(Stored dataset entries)
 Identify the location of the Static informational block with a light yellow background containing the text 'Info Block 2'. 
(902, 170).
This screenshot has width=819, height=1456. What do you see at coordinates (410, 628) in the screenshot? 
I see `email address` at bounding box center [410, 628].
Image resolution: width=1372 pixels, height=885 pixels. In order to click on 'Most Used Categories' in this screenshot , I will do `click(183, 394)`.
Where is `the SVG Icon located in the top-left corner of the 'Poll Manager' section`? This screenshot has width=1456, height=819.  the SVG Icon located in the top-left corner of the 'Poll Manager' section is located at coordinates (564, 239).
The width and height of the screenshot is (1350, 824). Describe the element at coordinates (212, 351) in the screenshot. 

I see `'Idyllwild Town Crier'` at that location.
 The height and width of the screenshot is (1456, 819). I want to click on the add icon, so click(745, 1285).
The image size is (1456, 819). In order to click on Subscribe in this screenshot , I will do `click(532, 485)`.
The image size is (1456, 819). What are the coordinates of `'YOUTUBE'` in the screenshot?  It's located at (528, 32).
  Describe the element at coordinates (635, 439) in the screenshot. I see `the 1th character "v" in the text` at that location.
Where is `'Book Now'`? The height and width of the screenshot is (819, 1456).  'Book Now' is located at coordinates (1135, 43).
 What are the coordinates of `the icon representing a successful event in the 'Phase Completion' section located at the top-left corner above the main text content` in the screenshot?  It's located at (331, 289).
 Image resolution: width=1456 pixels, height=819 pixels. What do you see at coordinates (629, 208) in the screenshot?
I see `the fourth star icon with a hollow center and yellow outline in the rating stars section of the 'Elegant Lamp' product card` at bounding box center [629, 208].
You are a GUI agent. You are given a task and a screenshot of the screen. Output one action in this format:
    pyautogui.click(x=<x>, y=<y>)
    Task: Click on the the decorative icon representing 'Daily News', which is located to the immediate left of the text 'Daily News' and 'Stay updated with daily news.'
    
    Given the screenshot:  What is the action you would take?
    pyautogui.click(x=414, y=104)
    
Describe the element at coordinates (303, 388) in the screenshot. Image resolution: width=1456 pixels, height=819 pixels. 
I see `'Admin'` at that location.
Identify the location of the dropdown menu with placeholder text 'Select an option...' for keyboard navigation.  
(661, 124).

* Given task
Rewrite all of the data above, changing every "image size" to "screen size" and leaving everything else untouched.

* Solution to this exercise
 Identify the location of the Static informational block with a light yellow background containing the text 'Info Block 2'. 
(902, 170).
This screenshot has width=819, height=1456. What do you see at coordinates (410, 628) in the screenshot? 
I see `email address` at bounding box center [410, 628].
Image resolution: width=1372 pixels, height=885 pixels. In order to click on 'Most Used Categories' in this screenshot , I will do `click(183, 394)`.
Where is `the SVG Icon located in the top-left corner of the 'Poll Manager' section`? This screenshot has width=1456, height=819.  the SVG Icon located in the top-left corner of the 'Poll Manager' section is located at coordinates (564, 239).
The width and height of the screenshot is (1350, 824). Describe the element at coordinates (212, 351) in the screenshot. 

I see `'Idyllwild Town Crier'` at that location.
 The height and width of the screenshot is (1456, 819). I want to click on the add icon, so click(745, 1285).
The screen size is (1456, 819). In order to click on Subscribe in this screenshot , I will do `click(532, 485)`.
The screen size is (1456, 819). What are the coordinates of `'YOUTUBE'` in the screenshot?  It's located at (528, 32).
  Describe the element at coordinates (635, 439) in the screenshot. I see `the 1th character "v" in the text` at that location.
Where is `'Book Now'`? The height and width of the screenshot is (819, 1456).  'Book Now' is located at coordinates (1135, 43).
 What are the coordinates of `the icon representing a successful event in the 'Phase Completion' section located at the top-left corner above the main text content` in the screenshot?  It's located at (331, 289).
 Image resolution: width=1456 pixels, height=819 pixels. What do you see at coordinates (629, 208) in the screenshot?
I see `the fourth star icon with a hollow center and yellow outline in the rating stars section of the 'Elegant Lamp' product card` at bounding box center [629, 208].
You are a GUI agent. You are given a task and a screenshot of the screen. Output one action in this format:
    pyautogui.click(x=<x>, y=<y>)
    Task: Click on the the decorative icon representing 'Daily News', which is located to the immediate left of the text 'Daily News' and 'Stay updated with daily news.'
    
    Given the screenshot:  What is the action you would take?
    pyautogui.click(x=414, y=104)
    
Describe the element at coordinates (303, 388) in the screenshot. Image resolution: width=1456 pixels, height=819 pixels. 
I see `'Admin'` at that location.
Identify the location of the dropdown menu with placeholder text 'Select an option...' for keyboard navigation.  
(661, 124).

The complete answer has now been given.